Il cuore di questa impresa è OpenHarmony, una versione snella e leggera del più noto HarmonyOS di Huawei, gestita dalla fondazione cinese OpenAtom. I ricercatori delle università di Dalian e Xian hanno implementato questo sistema operativo in tempo reale (RTOS) su tre sottosistemi fondamentali del satellite: il magnetometro, il sensore solare e l’unità di assetto, componenti che ne determinano con precisione la posizione e l’orientamento. I risultati, pubblicati sulla rivista Space: Science and Technology, hanno superato le aspettative. Dopo l’aggiornamento a OpenHarmony, i sottosistemi hanno mostrato una velocità di risposta ai comandi sbalorditiva, appena due microsecondi. Questo incremento prestazionale ha permesso aggiornamenti dei dati a frequenze molto più elevate rispetto alle configurazioni precedenti, migliorando la reattività e l’efficienza complessiva della missione.

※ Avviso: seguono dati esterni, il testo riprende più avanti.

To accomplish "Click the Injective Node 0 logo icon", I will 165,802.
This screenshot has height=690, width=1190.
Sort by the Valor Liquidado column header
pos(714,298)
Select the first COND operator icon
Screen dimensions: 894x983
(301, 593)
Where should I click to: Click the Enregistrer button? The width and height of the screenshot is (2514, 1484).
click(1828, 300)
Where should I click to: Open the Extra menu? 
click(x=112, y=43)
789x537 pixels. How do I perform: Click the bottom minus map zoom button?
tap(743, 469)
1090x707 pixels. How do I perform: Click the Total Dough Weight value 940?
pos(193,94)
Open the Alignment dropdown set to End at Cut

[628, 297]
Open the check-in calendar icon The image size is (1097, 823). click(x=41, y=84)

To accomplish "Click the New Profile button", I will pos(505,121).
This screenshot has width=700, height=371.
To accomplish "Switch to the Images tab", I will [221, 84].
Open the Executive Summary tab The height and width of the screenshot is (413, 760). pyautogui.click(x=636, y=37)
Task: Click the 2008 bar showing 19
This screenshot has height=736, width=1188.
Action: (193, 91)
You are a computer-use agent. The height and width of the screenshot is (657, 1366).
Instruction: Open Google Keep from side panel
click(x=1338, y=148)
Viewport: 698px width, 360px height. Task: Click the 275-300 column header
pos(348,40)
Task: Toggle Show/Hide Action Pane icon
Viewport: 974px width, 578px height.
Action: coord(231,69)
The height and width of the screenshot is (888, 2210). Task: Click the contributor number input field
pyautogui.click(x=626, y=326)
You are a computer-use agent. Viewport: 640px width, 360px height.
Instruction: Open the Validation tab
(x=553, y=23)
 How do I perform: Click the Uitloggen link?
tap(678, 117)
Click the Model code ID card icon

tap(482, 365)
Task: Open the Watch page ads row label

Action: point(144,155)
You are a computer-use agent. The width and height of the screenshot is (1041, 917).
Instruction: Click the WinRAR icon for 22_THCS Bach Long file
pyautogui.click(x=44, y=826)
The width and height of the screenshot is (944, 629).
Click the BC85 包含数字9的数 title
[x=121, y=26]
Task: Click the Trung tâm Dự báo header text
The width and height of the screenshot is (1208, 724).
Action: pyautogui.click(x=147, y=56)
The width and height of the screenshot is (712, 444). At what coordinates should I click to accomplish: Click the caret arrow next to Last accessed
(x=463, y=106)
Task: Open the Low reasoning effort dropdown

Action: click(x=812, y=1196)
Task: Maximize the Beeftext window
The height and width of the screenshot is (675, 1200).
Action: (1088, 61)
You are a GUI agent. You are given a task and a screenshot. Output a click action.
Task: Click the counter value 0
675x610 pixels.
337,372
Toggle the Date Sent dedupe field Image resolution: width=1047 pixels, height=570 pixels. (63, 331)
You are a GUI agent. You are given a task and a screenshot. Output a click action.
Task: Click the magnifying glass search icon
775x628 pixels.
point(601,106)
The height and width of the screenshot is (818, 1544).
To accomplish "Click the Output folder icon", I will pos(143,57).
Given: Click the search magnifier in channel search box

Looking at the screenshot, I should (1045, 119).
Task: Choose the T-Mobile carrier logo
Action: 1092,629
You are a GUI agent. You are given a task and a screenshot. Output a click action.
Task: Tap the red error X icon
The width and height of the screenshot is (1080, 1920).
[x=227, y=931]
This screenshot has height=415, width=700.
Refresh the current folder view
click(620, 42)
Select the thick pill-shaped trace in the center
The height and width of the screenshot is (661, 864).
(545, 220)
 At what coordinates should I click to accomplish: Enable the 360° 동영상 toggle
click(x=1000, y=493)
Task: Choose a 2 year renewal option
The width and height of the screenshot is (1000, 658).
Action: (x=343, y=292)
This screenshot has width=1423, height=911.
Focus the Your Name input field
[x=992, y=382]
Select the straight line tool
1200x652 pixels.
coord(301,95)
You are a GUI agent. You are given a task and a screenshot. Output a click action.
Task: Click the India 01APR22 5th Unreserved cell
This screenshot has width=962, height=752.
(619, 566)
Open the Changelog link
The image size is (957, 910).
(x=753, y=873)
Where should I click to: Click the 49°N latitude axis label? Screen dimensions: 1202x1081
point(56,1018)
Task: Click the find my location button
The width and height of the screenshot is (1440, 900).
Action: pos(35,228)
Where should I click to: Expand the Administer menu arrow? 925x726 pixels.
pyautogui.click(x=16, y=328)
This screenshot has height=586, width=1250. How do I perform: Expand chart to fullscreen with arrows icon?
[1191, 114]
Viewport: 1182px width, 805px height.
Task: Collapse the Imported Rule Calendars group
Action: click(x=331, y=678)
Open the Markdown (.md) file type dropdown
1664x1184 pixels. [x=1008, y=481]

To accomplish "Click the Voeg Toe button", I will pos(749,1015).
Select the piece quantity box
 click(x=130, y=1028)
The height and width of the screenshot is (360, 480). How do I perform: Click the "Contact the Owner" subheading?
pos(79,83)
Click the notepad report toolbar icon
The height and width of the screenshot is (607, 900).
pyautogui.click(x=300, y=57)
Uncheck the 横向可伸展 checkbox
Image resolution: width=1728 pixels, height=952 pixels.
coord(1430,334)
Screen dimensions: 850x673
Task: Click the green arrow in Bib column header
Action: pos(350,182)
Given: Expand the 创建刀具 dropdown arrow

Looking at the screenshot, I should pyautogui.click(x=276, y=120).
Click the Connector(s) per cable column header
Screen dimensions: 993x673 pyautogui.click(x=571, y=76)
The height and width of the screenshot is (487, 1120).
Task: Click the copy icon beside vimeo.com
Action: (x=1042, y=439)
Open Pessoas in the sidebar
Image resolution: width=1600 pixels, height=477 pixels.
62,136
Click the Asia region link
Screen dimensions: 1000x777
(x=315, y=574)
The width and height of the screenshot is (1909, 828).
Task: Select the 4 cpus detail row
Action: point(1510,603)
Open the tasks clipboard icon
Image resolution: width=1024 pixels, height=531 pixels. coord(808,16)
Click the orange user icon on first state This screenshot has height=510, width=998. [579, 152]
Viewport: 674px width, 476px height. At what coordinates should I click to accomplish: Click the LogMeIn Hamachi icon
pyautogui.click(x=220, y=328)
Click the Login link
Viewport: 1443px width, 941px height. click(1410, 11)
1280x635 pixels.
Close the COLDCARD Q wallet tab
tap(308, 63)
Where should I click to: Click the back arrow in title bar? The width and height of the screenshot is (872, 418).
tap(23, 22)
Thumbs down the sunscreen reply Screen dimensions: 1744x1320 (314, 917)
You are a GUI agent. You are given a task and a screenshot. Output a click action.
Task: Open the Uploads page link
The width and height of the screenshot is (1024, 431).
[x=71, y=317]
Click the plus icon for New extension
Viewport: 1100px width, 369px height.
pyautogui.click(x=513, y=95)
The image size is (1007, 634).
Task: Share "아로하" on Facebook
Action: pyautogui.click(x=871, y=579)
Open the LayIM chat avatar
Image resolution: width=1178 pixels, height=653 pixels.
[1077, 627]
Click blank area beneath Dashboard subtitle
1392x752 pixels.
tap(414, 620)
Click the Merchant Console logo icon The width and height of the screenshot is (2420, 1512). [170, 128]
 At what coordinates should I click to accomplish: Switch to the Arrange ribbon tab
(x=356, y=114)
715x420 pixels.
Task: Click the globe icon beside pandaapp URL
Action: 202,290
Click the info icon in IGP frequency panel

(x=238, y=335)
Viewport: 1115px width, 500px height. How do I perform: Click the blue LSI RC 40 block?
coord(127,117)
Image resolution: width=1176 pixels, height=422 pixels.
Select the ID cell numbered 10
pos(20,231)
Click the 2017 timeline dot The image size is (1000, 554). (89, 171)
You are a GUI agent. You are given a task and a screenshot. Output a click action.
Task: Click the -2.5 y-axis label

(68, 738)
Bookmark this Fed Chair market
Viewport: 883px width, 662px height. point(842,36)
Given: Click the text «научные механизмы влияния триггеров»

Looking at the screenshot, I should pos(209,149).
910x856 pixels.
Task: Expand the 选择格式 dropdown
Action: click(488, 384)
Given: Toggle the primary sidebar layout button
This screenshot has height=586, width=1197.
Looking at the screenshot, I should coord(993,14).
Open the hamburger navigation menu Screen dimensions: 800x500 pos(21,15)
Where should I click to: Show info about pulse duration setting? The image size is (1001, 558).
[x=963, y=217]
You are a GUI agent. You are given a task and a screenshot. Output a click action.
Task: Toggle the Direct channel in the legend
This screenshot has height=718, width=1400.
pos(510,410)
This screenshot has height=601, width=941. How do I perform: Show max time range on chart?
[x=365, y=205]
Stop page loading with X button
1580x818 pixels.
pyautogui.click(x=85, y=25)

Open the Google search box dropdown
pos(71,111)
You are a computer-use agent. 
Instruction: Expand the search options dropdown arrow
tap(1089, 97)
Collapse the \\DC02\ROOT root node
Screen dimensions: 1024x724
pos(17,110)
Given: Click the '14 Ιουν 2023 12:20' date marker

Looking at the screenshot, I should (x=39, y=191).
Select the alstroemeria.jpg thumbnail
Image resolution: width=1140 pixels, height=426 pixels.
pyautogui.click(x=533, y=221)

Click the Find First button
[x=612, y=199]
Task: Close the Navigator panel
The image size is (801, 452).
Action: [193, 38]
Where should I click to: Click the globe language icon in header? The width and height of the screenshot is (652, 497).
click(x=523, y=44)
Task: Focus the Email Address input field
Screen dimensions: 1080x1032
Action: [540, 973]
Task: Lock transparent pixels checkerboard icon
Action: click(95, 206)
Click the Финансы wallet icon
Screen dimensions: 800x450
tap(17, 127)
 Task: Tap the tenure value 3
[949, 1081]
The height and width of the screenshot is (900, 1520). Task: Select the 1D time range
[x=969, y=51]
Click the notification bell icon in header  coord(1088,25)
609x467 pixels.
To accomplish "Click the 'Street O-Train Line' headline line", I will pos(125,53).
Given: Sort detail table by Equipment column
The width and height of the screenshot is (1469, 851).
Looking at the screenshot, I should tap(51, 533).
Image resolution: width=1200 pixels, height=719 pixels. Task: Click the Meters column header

Questa non è solo una vittoria tecnologica, ma anche strategica, poiché per la prima volta, un satellite cinese ha operato combinando un sistema operativo e un chip entrambi di produzione nazionale. Questa sinergia hardware-software “fatta in casa” rappresenta una pietra miliare per Pechino, offrendo un’alternativa concreta ai sistemi operativi stranieri su cui l’industria spaziale cinese ha fatto affidamento per anni, come FreeRTOS. Sebbene queste soluzioni open-source siano state inizialmente vantaggiose, hanno mostrato i loro limiti nel momento in cui le sanzioni occidentali, in particolare quelle statunitensi, hanno ristretto l’accesso ai chip di produzione estera, rendendo problematico l’uso di software sviluppato su di essi.
La messa al bando di Huawei dal mercato statunitense nel 2019 è stata la scintilla che ha accelerato drasticamente gli sforzi della Cina per raggiungere l’indipendenza tecnologica. Sulla scia del successo della missione Lianli, il team di ricerca ha già proposto l’adozione di standard tecnici nazionali per integrare OpenHarmony in altri progetti di piccoli satelliti, un’iniziativa che mira a standardizzarne l’applicazione e a promuoverne una più ampia diffusione nel crescente settore spaziale commerciale e di ricerca del paese.